Nan saw that the nurse was laughing in a quiet way, but never dreamt that she was the cause of the merriment. Miss Vale herself looked amused, but managed to keep her face straight as she said, feigning much anxiety, “Dear me! what am I to do, then? I had made up my mind to give you a hundred dollars.” The finance committee looked puzzled enough, and as though they saw no way out of this difficulty.
“But look here,” Miss Vale continued, “I have an idea. The captain and his crew did not save anything from the wreck, did they?''
“Not a thing, and some of them haven't a penny in the world,” Harry answered.
“How many are there?'
“Seven,” answered the children, in one breath.
“Well then, wouldn't it be a good thing to divide the money among them, so that they will have something to begin life with again?”
“Seven won't go into a hundred evenly,” said Harry, having a horror of fractions.
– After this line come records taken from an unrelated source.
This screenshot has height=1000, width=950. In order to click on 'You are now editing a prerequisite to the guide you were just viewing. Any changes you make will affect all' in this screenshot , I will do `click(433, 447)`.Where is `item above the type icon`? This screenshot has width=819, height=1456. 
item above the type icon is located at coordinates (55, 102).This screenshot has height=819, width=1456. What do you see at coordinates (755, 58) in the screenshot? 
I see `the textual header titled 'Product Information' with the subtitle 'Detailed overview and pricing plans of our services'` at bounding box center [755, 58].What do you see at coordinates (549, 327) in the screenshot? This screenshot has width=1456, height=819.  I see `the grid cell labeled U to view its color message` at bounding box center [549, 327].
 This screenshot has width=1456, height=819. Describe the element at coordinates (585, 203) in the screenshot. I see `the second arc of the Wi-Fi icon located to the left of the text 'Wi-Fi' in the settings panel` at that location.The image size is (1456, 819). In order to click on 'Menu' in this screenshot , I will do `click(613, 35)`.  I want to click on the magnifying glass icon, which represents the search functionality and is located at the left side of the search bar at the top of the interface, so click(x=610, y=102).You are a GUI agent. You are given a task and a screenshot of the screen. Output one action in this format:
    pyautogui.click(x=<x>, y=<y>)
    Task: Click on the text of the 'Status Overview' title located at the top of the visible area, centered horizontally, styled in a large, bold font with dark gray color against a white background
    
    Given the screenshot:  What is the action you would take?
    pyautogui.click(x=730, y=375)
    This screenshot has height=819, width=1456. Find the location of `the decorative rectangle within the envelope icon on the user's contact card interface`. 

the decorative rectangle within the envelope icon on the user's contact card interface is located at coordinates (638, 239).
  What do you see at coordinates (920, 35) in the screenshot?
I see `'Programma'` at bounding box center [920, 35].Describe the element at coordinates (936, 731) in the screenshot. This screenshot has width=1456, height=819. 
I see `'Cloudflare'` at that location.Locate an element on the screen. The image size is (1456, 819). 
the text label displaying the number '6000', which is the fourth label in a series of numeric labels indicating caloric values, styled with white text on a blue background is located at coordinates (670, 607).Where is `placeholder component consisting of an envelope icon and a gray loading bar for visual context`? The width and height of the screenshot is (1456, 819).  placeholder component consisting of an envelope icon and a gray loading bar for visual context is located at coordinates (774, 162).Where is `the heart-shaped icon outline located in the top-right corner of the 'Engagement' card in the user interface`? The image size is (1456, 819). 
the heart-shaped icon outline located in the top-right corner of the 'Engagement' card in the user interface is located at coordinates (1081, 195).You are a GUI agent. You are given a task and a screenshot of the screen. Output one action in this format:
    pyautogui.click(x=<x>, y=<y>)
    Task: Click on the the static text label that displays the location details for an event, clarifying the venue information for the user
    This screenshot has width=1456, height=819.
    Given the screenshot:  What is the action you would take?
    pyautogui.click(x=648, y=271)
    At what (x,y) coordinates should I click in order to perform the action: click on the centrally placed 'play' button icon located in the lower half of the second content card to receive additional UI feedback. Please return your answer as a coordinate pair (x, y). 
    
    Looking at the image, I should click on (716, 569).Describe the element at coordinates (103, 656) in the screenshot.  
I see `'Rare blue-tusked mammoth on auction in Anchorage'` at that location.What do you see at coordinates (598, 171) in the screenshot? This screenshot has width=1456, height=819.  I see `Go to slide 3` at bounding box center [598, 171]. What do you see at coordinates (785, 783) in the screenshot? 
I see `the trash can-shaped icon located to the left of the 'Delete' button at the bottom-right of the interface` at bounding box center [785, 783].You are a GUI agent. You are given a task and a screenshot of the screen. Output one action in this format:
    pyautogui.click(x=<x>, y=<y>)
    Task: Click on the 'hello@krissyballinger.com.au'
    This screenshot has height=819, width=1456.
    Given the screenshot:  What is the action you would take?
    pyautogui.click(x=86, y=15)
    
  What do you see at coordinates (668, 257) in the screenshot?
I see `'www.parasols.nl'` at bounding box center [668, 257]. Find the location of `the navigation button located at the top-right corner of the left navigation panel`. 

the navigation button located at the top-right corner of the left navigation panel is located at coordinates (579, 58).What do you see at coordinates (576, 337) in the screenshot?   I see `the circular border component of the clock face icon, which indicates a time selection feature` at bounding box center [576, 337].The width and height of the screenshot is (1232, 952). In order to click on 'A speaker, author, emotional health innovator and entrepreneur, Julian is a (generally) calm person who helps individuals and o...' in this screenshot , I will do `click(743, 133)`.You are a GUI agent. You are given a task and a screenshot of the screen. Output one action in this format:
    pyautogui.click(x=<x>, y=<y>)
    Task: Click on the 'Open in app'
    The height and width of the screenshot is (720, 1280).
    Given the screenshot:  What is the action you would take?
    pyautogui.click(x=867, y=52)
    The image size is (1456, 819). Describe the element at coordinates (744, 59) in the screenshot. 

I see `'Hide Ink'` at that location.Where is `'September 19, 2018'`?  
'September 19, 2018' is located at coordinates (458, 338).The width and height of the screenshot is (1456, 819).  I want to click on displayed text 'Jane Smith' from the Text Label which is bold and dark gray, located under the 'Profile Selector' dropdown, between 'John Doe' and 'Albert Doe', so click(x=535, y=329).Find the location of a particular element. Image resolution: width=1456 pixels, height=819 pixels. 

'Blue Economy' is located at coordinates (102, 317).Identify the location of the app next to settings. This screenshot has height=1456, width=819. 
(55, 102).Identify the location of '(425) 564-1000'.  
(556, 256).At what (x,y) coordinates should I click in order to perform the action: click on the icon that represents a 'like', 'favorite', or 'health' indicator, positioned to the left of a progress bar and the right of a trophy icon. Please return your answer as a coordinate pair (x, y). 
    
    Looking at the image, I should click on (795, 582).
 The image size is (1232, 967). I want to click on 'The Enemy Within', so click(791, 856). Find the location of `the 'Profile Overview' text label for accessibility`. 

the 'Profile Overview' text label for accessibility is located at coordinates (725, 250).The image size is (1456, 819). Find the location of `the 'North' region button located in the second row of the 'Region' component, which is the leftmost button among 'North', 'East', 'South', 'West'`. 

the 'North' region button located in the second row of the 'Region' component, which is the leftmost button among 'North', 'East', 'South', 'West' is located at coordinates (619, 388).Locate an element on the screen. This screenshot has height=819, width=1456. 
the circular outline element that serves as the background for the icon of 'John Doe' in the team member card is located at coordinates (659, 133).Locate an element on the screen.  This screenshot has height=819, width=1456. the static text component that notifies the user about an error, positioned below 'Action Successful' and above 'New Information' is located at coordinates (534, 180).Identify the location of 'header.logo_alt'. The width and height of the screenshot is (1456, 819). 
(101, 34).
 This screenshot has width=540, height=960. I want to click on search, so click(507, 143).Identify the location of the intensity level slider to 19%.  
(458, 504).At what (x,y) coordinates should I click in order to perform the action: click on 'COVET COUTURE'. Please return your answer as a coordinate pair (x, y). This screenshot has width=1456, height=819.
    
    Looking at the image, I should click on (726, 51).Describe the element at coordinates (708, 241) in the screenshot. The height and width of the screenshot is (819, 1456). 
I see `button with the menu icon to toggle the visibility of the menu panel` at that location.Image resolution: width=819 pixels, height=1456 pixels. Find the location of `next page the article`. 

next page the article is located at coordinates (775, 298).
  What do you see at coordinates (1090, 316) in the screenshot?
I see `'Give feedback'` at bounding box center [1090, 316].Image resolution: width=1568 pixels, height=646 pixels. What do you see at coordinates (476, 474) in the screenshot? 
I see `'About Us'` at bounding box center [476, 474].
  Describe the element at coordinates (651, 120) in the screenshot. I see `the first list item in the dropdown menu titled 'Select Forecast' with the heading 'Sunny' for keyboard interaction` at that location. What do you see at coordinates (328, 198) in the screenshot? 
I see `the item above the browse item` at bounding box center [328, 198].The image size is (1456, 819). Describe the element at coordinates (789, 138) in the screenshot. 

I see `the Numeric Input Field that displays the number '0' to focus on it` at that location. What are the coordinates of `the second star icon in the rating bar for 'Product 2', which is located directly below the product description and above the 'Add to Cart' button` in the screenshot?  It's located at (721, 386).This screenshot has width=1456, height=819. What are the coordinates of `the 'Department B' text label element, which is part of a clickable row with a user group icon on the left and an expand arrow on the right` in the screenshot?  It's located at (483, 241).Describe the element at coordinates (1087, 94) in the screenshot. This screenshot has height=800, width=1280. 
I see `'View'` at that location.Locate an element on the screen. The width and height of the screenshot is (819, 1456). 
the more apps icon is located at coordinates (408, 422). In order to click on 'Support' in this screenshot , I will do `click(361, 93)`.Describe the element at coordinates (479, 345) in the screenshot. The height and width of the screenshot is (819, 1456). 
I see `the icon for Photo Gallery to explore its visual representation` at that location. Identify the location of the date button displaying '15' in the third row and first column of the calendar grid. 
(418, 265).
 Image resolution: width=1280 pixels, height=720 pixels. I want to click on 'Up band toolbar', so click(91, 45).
“Well, I guess we can fix matters if it doesn't,” was Regie's scornful response. “I think it is very kind of you,” turning to Miss Vale. “When shall we give it to them?”
“It seems to me to-morrow would be a good day. Are the men to have a Thanksgiving dinner?”
“Indeed they are,” Nan answered. “They are to have turkey, and mashed potatoes, and cranberries that mother has made in beautiful moulds, and mince-pie, and lots of things. They'll all be able to come to the table too, except the captain.”
“It's just as well that he can't come,” Regie explained, with the air of an experienced doctor. “He isn't strong enough to eat turkey dna hearty things like that.”
“He's to have some very nice gruel, though,” Nan confided, and as though she knew more about it all than both the toys put together; as indeed she did, for she had been present at many a conference between Sister Julia and her mother regarding the dinner.
The children made a long call, and no one knows how much longer they would have lingered in Miss Vale's sunny room, looking at some fine photographs of Mr. Avery's, which the maid had brought up from the parlour, if the old clock in the hall had not struck two very clearly and distinctly.
“Is it as late as that?” cried Nan; “we shall miss our dinner altogether if we don't go home this minute.”
That was sufficient to start the boys, and the children took their departure, Miss Vale promising to send the money down that night in separate envelopes, so that Harry should not be bothered by the difficult division of one hundred by seven.